Pacritinib Therapy in a Patient With End-Stage Renal Disease in the Setting of Cytopenic Myelofibrosis

Primary myelofibrosis is a myeloproliferative neoplasm (MPN) characterized by bone marrow fibrosis, extramedullary hematopoiesis with hepatosplenomegaly, and leukoerythroblastosis in the peripheral blood.¹ Patients with myelofibrosis can present with or without pancytopenia (hemoglobin <10 g/dL, platelets <50×10⁹/L).

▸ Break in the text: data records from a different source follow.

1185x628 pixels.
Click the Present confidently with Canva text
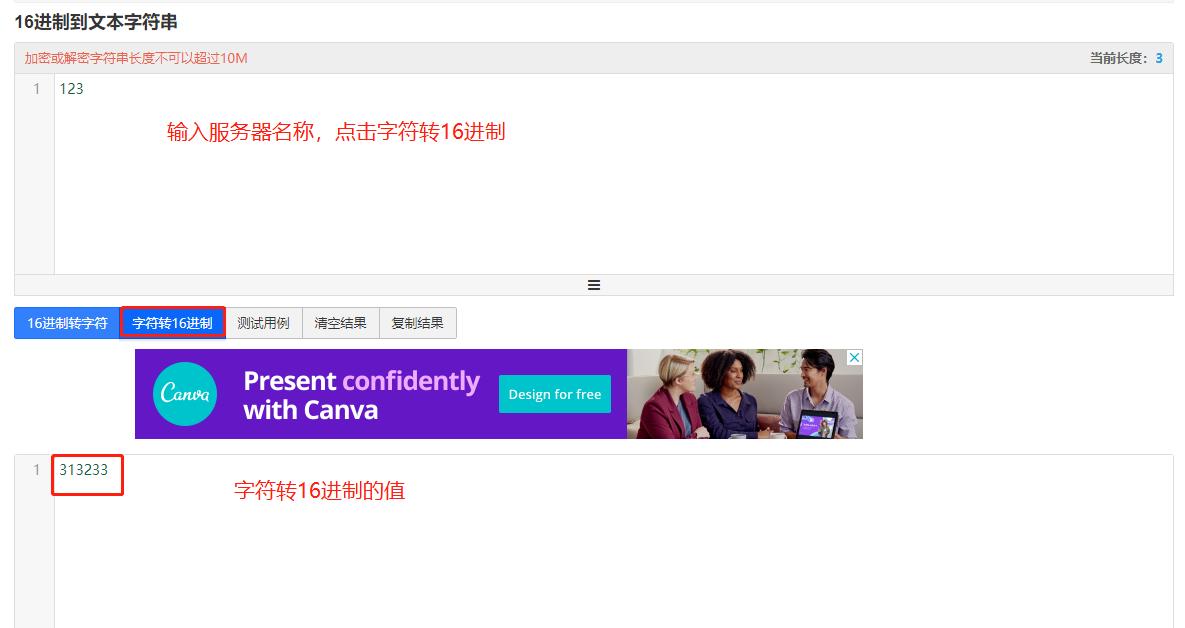pyautogui.click(x=361, y=394)
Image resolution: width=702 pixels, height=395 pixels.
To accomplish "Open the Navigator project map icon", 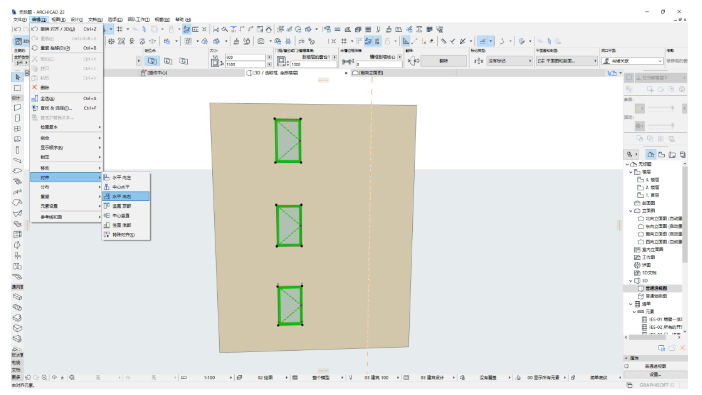I will (x=651, y=155).
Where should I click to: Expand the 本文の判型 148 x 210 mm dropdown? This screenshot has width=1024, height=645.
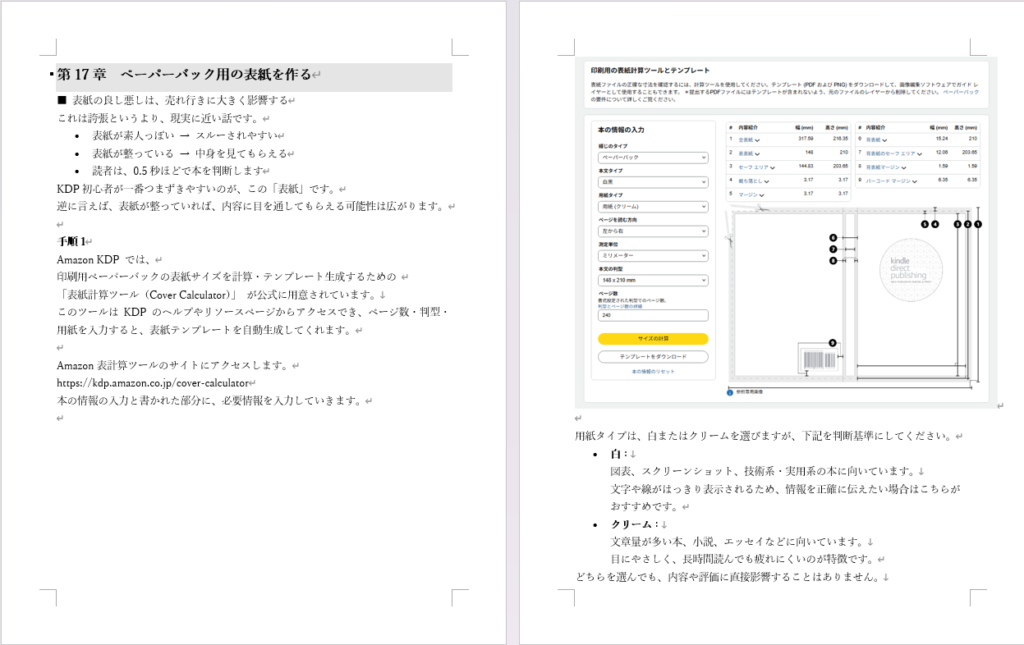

Patients with myelofibrosis and cytopenias tend to have a poor prognosis and a more aggressive disease course.¹ First-line treatment strategies for noncytopenic myelofibrosis can include hydroxyurea, the Janus kinase (JAK) 1/2 inhibitor ruxolitinib, or the JAK2 inhibitor fedratinib, which are prescribed with the goal of symptom relief and reduction of spleen size.² The dose-limiting adverse events (AEs) of these therapies include anemia and thrombocytopenia, making these treatments challenging in patients with cytopenic myelofibrosis.²

Until the approval of pacritinib, therapeutic strategies for patients with cytopenic myelofibrosis were limited.² Pacritinib, a selective JAK2 inhibitor, is FDA-approved for the treatment of myelofibrosis with platelets <50×10⁹/L, because treatment with pacritinib is not associated with significant anemia or thrombocytopenia.³ This is attributed to pacritinib’s lack of effect on JAK1, the tyrosine kinase that is implicated in myelosuppression, and pacritinib’s inhibition of interleukin-1 receptor–associated kinase 1 and activin A receptor, type 1 (ACVR1)/activin receptor–like kinase 2, which reduce myelosuppression and, in the case of ACVR1, may increase hemoglobin.^4-6

Pacritinib was FDA-approved at a standard dose of 200 mg twice daily based on the findings of the PAC203 study, which demonstrated higher rates of spleen volume reduction and symptomatic relief than the 100-mg twice-daily and 100-mg once-daily dosing cohorts.^3,7 The current dosing guidance for pacritinib recommends the avoidance of pacritinib treatment in patients with an estimated glomerular filtration rate (eGFR) of <30 mL/min/1.73 m² because of the potential for increased systemic exposure in this setting.³ However, chronic kidney disease (CKD) and end-stage renal disease (ESRD) have been reported in approximately 25% of all patients diagnosed with an MPN, with similar rates in all subsets of MPN.⁸ In one retrospective study, 29% of patients had stage 3 or 4 CKD at the time of diagnosis of MPN, with 2% of patients having stage 4 CKD (eGFR, 15-29 mL/min/1.73 m²) at the time of diagnosis.⁹

As a result of the clinical need to treat patients with cytopenic myelofibrosis and CKD, we report the clinical course of a patient with cytopenic myelofibrosis and concurrent ESRD who was receiving pacritinib therapy and long-term hemodialysis, and is the first patient we know to be dosed in this setting.

Case Report

We present the case of a 69-year-old man with primary cytopenic myelofibrosis and an International Prognostic Scoring System risk score of intermediate-2. His medical history was significant for hypertension and ESRD, and at the time of this report the patient was receiving hemodialysis 3 times weekly. He was initially diagnosed with CKD 3 years previously, with a baseline serum creatinine of 2.2 mg/dL and nephrotic-range proteinuria. A renal biopsy showed tubulointerstitial fibrosis with intimal fibrosis in 10 of 12 glomeruli. The patient had no immune deposits, thrombosis, thrombotic microangiopathy, or extramedullary hematopoiesis.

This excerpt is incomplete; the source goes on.